全稱
CTAB法的全稱是十六烷基三甲基溴化銨法(cetyltrimethylammonium Ammonium Bromide)。
用途
主要用於提取生物DNA
步驟
(1) 2%CTAB抽提緩衝液在65℃水浴中預熱。
(2)取少量實驗材料(約300mg)置於研缽中,用液氮磨至粉狀;
(3) 加入700ul的2%CTAB抽提緩衝液,輕輕攪動;
(4) 將磨碎液分倒入1.5 ml的滅菌離心管中,磨碎液的高度約占管的三分之二;
(5)置於65℃的水浴槽或恆溫箱中,每隔10 min輕輕搖動,30~60min後取出;
(6)冷卻2 min後,加入氯仿-異戊醇(24:1)至滿管,劇烈振盪2~3 min(若提取的是總基因組,則不能劇烈震盪。

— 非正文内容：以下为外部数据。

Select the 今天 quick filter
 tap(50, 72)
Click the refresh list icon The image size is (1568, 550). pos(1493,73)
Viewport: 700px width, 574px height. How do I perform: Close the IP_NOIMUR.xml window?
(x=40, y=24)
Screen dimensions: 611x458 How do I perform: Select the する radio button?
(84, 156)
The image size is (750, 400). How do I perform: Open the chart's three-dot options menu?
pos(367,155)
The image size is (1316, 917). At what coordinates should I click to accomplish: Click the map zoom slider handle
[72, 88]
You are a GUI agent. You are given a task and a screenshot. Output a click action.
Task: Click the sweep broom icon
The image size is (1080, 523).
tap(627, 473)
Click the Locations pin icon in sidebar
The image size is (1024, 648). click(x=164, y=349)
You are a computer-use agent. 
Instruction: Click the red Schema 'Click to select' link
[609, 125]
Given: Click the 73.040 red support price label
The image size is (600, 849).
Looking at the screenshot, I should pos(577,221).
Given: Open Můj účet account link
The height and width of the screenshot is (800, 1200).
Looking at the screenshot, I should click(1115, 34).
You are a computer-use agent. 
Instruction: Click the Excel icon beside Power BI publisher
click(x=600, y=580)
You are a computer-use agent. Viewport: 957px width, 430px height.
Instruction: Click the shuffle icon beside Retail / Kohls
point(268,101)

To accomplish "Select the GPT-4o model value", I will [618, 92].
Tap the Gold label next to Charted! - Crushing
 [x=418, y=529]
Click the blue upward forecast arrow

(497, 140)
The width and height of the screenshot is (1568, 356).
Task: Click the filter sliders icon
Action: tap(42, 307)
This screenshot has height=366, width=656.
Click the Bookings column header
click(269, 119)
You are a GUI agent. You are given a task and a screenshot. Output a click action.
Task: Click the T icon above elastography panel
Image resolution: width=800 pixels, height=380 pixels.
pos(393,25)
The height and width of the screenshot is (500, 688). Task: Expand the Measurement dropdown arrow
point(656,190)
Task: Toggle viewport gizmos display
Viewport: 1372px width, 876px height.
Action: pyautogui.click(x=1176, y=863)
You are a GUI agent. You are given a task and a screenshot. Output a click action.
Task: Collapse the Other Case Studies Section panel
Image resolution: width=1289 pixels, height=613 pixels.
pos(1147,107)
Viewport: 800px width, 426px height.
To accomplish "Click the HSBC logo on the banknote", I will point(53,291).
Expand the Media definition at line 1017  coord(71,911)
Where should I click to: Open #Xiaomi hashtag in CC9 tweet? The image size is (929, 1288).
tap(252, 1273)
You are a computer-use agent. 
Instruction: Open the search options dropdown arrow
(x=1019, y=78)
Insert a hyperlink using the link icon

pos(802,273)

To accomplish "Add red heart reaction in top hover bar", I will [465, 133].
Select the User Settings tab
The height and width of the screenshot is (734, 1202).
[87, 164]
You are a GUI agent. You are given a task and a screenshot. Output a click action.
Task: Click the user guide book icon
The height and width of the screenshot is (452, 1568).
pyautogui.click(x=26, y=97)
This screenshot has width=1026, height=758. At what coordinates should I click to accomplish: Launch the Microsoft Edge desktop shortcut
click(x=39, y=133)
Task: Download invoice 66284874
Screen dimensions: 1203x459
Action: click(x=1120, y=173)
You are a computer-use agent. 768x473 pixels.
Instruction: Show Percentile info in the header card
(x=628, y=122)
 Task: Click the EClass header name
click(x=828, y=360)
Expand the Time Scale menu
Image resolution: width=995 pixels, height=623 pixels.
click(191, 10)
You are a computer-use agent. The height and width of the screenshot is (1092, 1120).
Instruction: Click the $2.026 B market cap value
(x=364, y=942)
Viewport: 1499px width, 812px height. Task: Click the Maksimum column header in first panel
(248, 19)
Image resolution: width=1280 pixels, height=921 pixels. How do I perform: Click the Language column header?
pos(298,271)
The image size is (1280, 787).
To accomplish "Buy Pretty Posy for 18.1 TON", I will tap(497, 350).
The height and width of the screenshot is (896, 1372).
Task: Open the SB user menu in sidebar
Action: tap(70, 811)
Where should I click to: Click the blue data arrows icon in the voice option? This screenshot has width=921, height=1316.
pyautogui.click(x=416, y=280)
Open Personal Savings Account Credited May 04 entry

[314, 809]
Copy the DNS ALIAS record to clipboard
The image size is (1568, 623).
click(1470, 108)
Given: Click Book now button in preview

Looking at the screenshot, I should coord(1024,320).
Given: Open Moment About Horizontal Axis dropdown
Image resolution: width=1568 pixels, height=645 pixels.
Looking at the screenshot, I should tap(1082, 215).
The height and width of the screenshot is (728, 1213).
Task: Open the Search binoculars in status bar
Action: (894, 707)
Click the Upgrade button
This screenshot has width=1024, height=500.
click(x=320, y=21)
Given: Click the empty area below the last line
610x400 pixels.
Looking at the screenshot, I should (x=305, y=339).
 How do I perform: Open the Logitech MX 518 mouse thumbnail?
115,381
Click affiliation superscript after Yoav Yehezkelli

),使兩者混合均勻;
(7)放入離心機中10 000 rpm離心10 min,與此同時,將600 ul的異丙醇加入另一新的滅菌離心管中;
(8) 10 000 rpm離心1 min後,移液器輕輕地吸取上清夜,轉入含有異丙醇的離心管內,將離心管慢慢上下搖動30 sec,使異丙醇與水層充分混合至能見到DNA絮狀物;
(9)10000 rpm離心1 min後,立即倒掉液體,注意勿將白色DNA沉澱倒出,將離心管倒立於鋪開的紙巾上;
(10)60 sec後,直立離心管,加入720ul的75%乙醇及80 ul 5 M的醋酸鈉,輕輕轉動,用手指彈管尖,使沉澱與管底的DNA塊狀物浮游於液體中;
(11)放置30 min,使DNA塊狀物的不純物溶解;
(12)10000 rpm離心1 min後,倒掉液體,再加入800 ul 75%的乙醇,將DNA再洗 30 min;
(13)10000 rpm離心30 sec後,立即倒掉液體,將離心管倒立於鋪開的紙巾上;數分鐘後,直立離心管,乾燥DNA(自然風乾或用風筒吹乾);
(14)加入50 ul 0.5 × TE(含RNase)緩衝液,使DNA溶解,置於37℃恆溫箱約15 h,使RNA消解;
以上為通用CTAB法,實驗時可根據不同材料加以改進,以獲得最佳實驗結果.